BEGIN EXTRACTED INFORMATION
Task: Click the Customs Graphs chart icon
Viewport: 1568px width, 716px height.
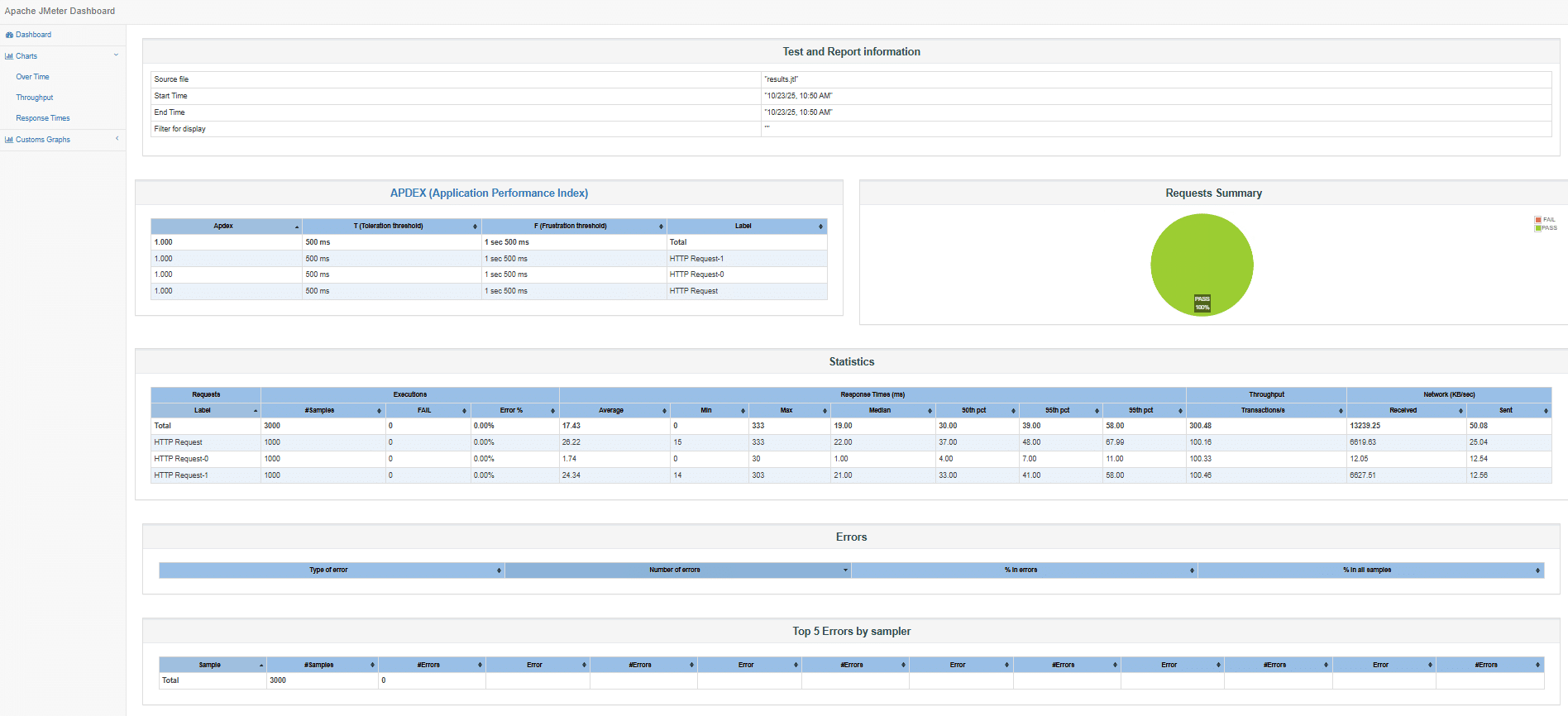Action: coord(9,140)
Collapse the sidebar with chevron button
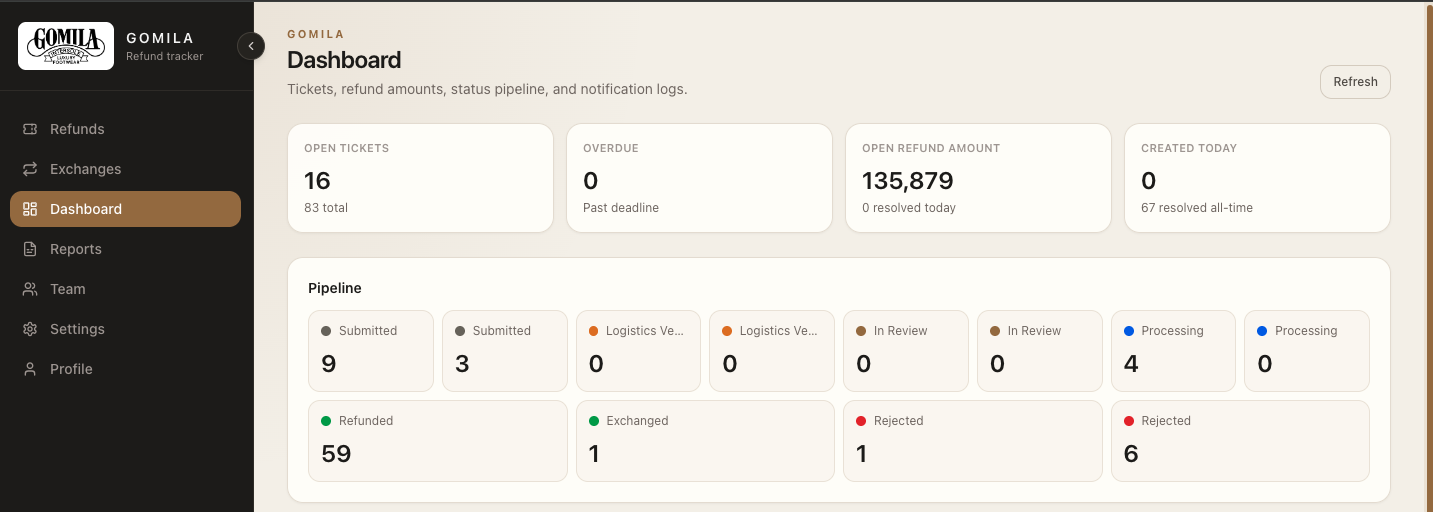This screenshot has width=1433, height=512. pos(251,46)
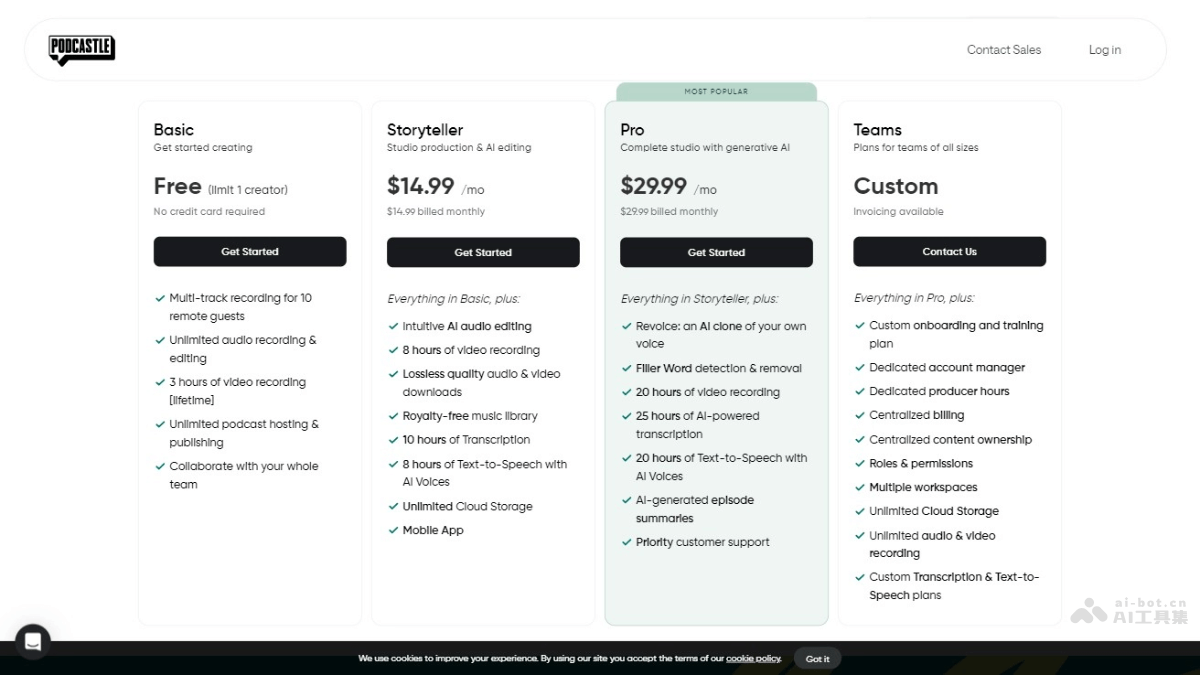This screenshot has width=1200, height=675.
Task: Open the cookie policy link
Action: [753, 659]
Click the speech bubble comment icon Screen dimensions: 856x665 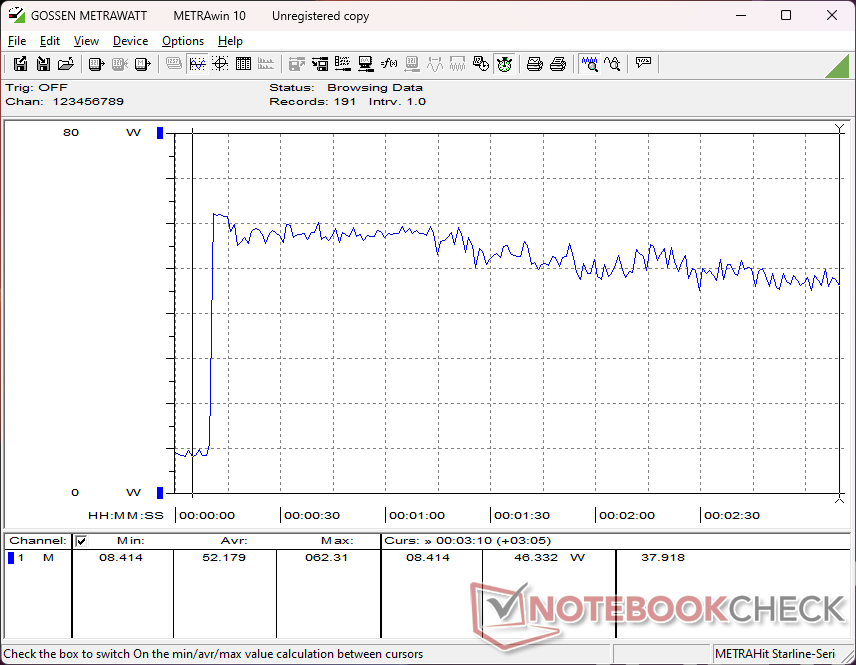click(643, 64)
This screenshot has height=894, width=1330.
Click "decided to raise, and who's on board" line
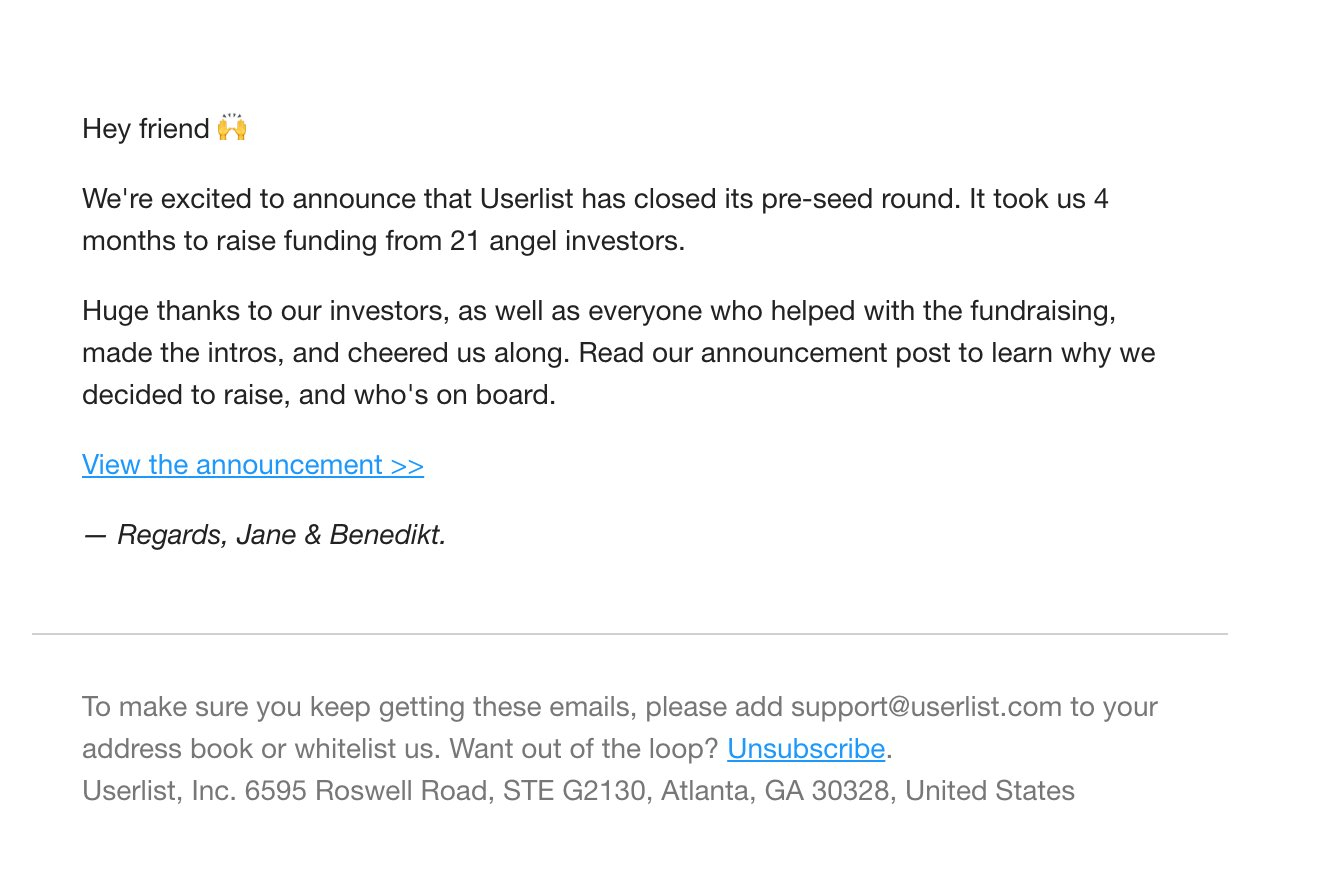[318, 395]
END EXTRACTED INFORMATION
* PROBLEM DESCRIPTION
Leaving pictures aside, give again word for word each line from the one with "This screenshot has height=894, width=1330." to the final line of the entries.

* THE COMPLETED TASK
This screenshot has height=894, width=1330.
Click "decided to raise, and who's on board" line
[318, 395]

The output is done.